Is time moving? Hmmmm. We can tell that a thing is moving when we look at it over a period of time and see that it change position. So to detect whether or not time is moving we would have to watch it for a period of time. OK, I feel another of those headaches coming on.

If it makes no sense to consider time moving, as in passing, perhaps it is we who move through time. So time is a “river” and we swim upstream – not, apparently, ever downstream. Or maybe it’s the other way around – who can say. Except that if time is flowing downhill, and I am being swept along with it, that means that time and I are moving together, and that it is always, therefore, the same time, where – er, when – I am. It’s a migraine now.

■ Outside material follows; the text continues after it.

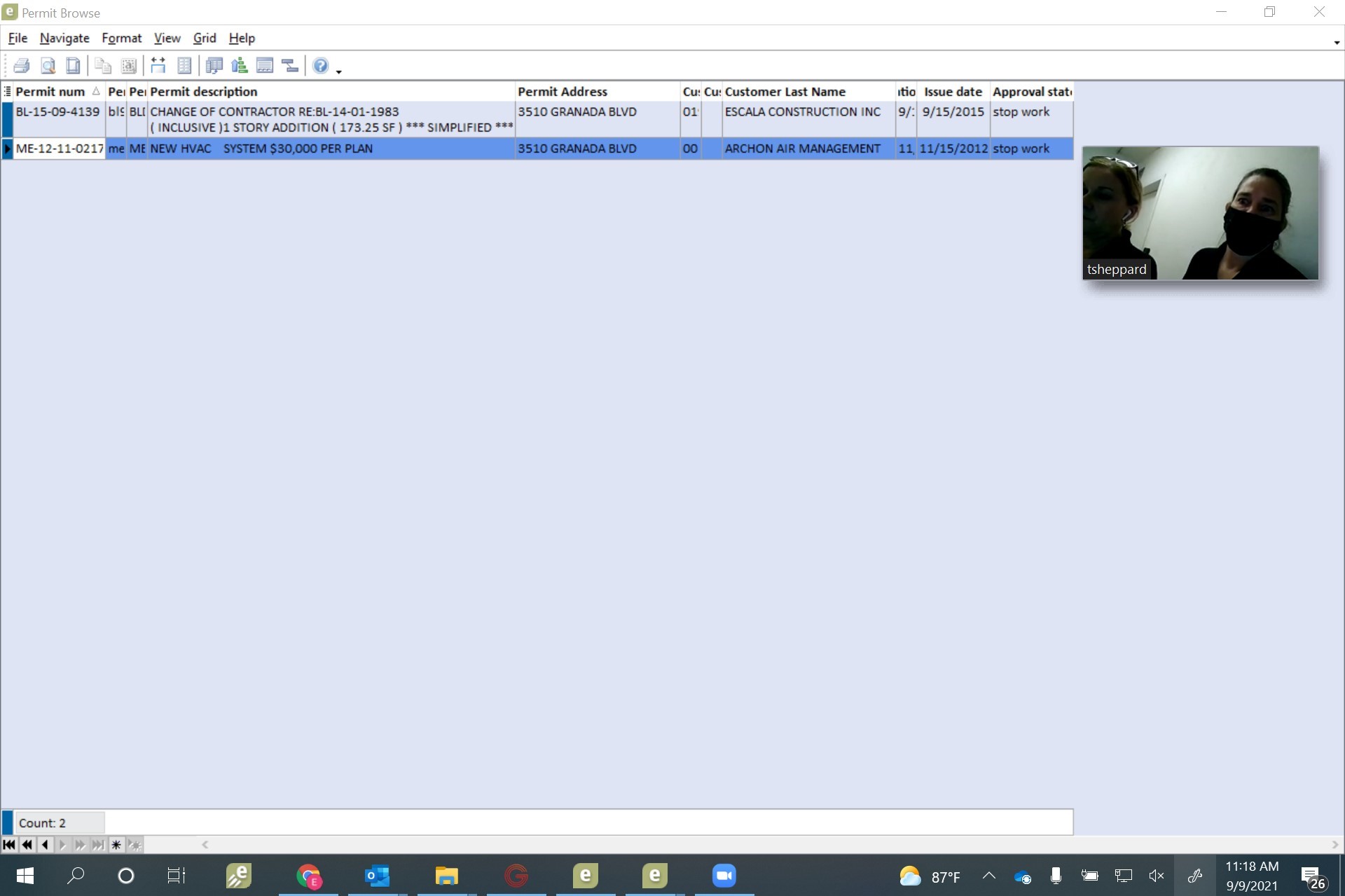Screen dimensions: 1345x896
Task: Open the Grid menu
Action: [x=205, y=38]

And then there is the fact that we often say, “Time passes really slowly when I...” or “Time passes really quickly when I...” Here we are thrust into a more psychological concept of time, which apparently, again, is both relative and more to do with us than it is to do with external reality. Objectively, we know that the hands of the clock have not slowed or speeded up – note that, even if they had, this would not mean that time had done any such thing. And yet we experience the acceleration or slowing down of time. Rather, what we mean is that, what was actually a day, felt more like an hour, or what was actually an hour felt more like a day. By this I think we mean to express the idea that more – or less – happened during that time than is normally the case. There seems to be something that “fills” time, and when time is full, an hour seems like a week... and so on.

Time and space, if I understand modern physics correctly, are inseparable. So when the universe occupied no space, during the instant "before" the Big Bang, there was also no time. So, of course, it is pointless to ask what preceded the Big Bang. I know this makes no “sense”. But that is because time is an a priori category that precedes all our thinking; and timelessness is, by definition, inconceivable. Or something like that.